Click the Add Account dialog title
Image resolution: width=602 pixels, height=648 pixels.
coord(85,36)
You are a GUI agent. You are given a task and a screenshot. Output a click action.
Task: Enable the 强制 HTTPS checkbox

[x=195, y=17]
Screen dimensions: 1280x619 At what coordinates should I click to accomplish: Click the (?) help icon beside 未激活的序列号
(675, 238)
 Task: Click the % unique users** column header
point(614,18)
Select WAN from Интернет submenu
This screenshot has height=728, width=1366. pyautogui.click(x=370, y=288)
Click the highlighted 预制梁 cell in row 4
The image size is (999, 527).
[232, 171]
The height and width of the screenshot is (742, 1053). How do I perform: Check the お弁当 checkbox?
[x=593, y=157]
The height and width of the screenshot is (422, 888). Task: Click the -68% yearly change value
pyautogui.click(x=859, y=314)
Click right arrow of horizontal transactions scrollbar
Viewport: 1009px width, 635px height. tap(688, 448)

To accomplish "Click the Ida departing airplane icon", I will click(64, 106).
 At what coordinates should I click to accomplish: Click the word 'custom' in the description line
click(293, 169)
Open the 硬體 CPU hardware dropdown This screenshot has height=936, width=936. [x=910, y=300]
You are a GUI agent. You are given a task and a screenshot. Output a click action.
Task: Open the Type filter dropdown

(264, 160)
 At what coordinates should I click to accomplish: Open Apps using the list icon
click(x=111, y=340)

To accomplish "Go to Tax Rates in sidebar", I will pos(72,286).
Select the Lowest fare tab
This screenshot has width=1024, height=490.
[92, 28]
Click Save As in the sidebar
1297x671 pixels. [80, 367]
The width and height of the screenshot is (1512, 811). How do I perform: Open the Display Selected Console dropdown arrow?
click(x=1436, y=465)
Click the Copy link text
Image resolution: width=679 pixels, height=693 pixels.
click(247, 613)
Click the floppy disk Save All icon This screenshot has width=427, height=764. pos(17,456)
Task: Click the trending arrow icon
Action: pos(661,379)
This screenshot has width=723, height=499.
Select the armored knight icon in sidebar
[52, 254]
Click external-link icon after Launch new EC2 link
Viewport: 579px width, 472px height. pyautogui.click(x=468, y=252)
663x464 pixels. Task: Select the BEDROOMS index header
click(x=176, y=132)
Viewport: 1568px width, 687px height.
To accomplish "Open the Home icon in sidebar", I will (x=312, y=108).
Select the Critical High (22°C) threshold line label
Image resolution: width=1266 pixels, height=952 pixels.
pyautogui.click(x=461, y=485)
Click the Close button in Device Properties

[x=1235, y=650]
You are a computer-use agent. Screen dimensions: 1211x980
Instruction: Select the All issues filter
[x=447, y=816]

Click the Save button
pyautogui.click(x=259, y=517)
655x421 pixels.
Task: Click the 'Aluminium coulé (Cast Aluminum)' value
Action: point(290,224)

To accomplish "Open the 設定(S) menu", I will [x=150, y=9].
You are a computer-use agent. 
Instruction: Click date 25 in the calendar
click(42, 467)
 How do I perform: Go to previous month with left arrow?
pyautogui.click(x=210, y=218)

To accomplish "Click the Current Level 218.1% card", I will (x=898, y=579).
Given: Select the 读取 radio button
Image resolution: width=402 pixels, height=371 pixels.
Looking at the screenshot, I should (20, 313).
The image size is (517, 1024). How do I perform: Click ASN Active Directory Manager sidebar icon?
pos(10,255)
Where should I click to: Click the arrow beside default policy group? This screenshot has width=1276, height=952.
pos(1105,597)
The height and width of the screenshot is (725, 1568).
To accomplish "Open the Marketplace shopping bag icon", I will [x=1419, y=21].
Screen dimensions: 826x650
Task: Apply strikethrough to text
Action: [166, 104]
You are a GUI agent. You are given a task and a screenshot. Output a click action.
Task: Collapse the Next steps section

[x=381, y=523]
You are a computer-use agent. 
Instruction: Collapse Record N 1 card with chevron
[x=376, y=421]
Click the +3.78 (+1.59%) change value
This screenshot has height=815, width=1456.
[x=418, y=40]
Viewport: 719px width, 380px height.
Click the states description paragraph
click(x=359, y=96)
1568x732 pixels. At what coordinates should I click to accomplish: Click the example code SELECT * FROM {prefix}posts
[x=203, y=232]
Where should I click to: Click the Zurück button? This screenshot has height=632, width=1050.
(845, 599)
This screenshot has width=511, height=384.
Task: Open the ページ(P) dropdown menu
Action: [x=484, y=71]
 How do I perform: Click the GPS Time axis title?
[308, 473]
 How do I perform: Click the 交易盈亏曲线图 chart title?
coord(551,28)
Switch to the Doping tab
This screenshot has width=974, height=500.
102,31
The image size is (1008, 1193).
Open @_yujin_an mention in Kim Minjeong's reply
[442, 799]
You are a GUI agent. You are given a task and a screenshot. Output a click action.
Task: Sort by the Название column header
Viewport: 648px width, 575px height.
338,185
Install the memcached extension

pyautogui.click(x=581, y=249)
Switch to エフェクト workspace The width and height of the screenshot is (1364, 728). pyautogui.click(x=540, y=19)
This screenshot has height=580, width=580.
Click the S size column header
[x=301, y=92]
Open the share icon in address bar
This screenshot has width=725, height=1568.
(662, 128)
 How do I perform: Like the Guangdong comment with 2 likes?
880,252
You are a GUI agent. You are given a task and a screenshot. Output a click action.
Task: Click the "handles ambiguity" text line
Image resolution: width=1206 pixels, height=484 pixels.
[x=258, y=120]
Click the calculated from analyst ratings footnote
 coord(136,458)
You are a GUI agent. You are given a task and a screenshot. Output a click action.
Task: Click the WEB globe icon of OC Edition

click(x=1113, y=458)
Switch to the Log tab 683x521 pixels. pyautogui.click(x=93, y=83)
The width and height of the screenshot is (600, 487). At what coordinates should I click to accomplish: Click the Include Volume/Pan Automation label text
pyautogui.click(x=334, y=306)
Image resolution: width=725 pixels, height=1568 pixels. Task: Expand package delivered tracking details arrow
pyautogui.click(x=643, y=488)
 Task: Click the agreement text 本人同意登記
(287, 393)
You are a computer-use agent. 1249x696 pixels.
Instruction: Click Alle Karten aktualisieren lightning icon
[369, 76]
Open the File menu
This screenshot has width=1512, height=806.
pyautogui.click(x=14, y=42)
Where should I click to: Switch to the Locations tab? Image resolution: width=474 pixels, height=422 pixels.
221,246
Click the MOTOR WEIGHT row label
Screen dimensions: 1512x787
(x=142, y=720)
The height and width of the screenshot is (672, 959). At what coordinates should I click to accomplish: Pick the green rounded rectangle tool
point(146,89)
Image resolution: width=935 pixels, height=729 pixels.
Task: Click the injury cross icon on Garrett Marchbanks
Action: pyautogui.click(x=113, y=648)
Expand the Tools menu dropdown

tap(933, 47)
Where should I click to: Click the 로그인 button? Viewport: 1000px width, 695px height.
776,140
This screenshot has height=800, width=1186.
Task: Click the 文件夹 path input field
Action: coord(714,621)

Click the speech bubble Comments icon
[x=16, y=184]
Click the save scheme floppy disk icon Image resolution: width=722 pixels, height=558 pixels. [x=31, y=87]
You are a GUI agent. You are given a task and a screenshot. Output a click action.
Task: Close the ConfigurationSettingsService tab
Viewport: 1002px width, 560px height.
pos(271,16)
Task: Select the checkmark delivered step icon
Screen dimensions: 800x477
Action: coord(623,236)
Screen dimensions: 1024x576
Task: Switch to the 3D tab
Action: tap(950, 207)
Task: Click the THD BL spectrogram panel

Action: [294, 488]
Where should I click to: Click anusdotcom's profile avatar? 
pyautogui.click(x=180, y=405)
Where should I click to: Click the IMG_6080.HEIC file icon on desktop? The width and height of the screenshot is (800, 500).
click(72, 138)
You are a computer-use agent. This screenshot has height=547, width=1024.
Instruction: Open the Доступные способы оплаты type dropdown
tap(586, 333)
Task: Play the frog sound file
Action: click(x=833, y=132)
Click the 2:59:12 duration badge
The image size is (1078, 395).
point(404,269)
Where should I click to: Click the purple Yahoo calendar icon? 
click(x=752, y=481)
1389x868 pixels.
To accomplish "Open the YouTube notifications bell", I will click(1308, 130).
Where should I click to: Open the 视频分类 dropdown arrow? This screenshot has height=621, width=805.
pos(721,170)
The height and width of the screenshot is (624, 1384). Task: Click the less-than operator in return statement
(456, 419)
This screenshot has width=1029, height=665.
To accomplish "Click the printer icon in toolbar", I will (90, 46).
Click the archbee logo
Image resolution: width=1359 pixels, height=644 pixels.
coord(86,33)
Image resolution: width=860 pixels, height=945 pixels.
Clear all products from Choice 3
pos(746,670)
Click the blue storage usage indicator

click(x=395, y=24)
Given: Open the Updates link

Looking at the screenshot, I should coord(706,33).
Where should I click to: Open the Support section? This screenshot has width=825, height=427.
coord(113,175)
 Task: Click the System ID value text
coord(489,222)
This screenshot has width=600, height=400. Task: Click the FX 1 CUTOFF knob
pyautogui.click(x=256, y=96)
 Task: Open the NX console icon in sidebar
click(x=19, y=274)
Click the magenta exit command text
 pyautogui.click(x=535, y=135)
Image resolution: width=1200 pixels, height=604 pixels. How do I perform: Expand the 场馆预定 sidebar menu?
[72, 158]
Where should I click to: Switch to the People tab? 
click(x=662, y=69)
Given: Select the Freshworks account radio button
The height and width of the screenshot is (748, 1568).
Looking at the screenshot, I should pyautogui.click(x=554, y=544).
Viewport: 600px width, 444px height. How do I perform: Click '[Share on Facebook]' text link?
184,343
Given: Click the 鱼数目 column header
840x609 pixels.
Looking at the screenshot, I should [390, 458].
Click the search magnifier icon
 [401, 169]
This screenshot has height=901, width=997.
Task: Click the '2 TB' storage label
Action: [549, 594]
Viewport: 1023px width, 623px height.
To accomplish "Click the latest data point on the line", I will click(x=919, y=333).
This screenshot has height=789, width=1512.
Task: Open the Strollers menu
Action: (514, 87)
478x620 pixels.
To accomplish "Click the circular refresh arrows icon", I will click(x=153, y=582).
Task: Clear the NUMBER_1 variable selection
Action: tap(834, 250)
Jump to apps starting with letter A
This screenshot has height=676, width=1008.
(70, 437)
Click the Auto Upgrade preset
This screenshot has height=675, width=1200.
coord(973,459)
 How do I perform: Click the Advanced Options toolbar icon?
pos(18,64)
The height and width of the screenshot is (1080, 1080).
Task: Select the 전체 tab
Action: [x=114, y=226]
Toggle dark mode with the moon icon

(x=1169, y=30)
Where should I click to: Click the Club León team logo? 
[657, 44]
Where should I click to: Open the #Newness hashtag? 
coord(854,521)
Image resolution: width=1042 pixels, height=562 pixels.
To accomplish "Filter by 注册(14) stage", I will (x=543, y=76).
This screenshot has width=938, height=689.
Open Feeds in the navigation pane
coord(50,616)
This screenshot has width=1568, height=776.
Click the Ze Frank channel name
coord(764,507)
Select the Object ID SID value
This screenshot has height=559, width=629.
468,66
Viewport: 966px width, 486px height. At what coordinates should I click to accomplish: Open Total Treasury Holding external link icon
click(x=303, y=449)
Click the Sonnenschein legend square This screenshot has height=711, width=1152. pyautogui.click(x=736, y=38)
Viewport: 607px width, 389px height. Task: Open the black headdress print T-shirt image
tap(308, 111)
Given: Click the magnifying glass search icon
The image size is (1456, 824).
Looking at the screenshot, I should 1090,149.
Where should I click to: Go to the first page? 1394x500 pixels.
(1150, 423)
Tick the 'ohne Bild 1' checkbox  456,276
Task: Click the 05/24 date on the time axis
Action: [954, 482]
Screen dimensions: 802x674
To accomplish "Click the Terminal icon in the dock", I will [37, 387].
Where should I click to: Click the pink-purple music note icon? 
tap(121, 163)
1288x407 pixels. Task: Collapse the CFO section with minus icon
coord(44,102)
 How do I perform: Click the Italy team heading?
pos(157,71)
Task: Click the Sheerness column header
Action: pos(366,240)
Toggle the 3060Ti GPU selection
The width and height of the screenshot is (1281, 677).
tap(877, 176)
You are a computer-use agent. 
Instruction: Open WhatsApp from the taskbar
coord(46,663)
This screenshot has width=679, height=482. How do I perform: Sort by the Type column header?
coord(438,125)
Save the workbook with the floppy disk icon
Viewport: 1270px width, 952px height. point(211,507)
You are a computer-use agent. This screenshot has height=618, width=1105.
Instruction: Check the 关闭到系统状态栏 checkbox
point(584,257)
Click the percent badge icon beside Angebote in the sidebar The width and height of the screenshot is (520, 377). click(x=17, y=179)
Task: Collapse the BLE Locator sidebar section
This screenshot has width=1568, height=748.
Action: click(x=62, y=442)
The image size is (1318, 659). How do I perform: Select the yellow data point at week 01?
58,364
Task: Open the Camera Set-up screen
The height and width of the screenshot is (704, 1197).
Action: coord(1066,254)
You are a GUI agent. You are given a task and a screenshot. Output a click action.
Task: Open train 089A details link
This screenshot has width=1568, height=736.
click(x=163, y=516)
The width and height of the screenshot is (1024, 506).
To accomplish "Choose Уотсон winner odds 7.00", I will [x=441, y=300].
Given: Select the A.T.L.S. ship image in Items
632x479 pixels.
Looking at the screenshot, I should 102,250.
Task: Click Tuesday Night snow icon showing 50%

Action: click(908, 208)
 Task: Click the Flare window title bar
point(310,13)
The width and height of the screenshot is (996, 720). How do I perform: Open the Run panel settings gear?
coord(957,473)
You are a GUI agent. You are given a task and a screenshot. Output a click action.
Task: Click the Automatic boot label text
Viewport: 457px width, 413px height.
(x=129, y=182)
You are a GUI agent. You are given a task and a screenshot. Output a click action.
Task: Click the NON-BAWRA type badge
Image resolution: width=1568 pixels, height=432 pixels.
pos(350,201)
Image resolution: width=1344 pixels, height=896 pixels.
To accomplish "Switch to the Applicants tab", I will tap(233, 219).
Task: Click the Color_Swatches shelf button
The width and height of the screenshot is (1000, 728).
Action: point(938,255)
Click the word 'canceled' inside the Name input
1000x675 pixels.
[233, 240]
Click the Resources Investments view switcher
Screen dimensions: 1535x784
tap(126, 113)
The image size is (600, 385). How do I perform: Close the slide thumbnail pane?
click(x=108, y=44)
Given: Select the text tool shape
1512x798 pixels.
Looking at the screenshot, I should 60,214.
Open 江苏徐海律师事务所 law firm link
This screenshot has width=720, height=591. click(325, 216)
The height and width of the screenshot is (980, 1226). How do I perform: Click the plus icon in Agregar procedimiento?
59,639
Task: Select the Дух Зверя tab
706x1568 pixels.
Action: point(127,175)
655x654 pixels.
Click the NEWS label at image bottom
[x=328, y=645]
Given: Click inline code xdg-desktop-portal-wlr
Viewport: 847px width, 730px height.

________________________________________

* [What you will do] There is a line with "Click external-link icon" and a line with "Viewport: 1568px width, 687px height." above. Copy exactly those two lines and all lines between them, with nothing else.

* [Result of the exercise]
Click external-link icon after Launch new EC2 link
Viewport: 579px width, 472px height. pyautogui.click(x=468, y=252)
663x464 pixels. Task: Select the BEDROOMS index header
click(x=176, y=132)
Viewport: 1568px width, 687px height.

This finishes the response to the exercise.